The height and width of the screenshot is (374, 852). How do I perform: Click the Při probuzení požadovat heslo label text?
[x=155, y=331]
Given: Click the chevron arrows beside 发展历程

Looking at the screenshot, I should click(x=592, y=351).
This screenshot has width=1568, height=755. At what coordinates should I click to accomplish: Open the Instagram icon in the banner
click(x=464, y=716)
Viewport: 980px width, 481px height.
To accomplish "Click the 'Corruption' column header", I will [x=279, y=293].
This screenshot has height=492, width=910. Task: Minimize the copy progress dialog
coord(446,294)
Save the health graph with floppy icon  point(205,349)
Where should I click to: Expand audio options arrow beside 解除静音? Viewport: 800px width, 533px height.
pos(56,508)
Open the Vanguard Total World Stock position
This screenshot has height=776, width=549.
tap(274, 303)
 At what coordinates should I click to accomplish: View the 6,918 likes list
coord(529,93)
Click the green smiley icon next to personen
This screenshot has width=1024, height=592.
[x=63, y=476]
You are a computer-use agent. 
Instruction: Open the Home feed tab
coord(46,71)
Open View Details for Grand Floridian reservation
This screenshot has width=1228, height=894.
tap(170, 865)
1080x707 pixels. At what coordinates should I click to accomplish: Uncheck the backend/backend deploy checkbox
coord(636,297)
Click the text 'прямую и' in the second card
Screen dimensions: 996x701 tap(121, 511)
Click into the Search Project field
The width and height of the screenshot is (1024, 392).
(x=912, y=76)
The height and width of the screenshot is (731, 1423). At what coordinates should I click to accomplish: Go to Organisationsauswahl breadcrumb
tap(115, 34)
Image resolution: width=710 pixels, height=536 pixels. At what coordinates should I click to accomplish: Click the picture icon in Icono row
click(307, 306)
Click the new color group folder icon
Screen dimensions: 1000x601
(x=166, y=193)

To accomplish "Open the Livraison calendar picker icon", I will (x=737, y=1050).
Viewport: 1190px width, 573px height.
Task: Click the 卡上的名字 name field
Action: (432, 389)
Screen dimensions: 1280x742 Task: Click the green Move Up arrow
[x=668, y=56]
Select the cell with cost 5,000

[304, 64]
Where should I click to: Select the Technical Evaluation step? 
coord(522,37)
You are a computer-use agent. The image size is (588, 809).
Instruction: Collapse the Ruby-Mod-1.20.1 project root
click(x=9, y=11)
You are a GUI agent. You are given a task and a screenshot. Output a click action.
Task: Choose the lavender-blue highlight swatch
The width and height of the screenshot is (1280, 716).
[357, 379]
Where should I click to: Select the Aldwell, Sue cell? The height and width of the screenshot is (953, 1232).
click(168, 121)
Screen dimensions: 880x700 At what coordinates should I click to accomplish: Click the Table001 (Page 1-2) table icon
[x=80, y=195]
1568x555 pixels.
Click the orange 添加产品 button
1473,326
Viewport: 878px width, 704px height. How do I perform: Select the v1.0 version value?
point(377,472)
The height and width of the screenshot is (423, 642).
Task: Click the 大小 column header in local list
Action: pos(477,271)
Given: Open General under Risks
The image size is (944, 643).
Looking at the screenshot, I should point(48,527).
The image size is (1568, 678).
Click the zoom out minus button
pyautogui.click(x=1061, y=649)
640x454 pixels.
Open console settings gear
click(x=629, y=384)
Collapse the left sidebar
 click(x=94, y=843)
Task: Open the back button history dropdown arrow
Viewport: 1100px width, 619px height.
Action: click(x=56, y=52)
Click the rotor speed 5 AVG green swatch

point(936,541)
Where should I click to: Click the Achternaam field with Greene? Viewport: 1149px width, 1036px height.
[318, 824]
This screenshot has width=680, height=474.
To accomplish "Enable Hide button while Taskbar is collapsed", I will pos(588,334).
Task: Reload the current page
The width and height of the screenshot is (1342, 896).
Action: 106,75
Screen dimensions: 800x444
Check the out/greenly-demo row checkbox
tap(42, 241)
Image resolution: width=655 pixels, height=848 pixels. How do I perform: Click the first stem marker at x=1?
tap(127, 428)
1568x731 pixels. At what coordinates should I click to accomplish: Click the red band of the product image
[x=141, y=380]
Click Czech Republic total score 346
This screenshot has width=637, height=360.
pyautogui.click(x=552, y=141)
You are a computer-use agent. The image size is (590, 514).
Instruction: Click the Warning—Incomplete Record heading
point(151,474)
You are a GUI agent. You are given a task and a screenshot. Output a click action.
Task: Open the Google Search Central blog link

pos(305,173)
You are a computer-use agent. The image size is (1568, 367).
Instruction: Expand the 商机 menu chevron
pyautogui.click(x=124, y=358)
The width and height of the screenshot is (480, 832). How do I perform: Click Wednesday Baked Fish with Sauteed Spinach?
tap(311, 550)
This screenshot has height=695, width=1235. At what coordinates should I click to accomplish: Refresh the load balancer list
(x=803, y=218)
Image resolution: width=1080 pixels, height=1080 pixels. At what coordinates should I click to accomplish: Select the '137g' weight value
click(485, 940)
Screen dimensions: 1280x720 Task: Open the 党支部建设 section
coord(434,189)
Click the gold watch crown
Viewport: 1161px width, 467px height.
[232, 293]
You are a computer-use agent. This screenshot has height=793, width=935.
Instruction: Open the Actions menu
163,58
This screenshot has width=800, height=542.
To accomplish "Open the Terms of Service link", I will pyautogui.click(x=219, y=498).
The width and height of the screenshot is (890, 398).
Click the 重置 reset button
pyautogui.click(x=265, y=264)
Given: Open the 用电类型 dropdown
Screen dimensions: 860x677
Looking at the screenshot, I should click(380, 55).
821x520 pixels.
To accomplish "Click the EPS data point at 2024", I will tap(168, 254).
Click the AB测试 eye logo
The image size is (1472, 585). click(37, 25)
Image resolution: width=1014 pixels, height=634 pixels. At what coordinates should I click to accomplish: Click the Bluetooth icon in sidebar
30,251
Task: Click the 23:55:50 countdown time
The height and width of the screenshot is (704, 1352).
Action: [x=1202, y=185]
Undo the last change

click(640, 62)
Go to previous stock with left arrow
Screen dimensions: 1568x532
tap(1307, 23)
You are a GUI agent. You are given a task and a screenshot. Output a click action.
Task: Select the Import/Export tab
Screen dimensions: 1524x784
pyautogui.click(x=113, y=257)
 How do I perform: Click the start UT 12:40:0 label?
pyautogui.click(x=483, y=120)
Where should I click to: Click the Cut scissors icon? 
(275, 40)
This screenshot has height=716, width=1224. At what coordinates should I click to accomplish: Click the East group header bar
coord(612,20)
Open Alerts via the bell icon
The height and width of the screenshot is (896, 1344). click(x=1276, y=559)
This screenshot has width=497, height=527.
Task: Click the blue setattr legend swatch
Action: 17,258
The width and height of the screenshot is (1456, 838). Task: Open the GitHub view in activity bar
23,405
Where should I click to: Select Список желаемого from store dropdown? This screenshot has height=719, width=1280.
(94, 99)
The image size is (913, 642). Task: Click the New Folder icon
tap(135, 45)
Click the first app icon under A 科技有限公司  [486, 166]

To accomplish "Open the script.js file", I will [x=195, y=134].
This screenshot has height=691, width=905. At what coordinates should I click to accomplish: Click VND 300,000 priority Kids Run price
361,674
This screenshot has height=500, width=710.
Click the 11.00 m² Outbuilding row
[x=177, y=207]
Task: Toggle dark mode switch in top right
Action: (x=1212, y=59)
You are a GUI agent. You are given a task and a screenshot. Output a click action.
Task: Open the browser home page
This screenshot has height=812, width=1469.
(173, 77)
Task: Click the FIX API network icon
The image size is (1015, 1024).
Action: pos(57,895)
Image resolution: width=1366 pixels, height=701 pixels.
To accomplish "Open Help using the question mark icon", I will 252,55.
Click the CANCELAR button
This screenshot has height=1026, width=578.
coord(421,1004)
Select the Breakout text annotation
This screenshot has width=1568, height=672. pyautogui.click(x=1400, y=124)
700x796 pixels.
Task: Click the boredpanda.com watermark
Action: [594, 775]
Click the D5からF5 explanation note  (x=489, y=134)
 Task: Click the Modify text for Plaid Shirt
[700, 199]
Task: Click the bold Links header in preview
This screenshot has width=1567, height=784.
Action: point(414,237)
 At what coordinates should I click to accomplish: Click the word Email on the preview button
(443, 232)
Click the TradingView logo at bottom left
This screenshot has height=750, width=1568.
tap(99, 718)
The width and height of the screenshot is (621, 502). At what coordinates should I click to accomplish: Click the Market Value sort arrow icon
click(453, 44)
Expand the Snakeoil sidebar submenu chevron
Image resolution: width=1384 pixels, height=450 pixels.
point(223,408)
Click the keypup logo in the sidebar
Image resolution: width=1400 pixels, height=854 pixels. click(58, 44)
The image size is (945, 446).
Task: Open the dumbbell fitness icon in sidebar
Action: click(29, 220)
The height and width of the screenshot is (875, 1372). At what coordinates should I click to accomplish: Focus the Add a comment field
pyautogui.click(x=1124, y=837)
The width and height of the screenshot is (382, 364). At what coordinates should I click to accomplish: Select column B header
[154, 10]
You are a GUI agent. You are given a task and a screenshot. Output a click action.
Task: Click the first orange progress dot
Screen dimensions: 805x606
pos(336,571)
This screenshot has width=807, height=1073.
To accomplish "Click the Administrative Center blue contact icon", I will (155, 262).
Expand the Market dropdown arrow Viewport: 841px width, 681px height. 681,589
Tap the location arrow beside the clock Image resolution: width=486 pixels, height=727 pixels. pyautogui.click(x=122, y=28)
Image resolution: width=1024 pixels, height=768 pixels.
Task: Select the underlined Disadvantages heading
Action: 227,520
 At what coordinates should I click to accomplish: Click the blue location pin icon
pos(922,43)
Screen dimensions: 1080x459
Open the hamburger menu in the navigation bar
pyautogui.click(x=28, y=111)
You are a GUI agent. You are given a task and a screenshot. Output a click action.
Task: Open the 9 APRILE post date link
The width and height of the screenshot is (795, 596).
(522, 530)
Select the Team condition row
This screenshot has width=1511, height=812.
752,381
========
- [WHAT IS EXPECTED] Check each line of the entries above, and show every one holding the word "computer".

- [TASK RESULT]
You are a computer-use agent. 
You are a computer-use agent. The image size is (588, 809).
You are a computer-use agent. The image size is (590, 514).
You are a computer-use agent. The image size is (1568, 367).
You are a computer-use agent. This screenshot has height=793, width=935.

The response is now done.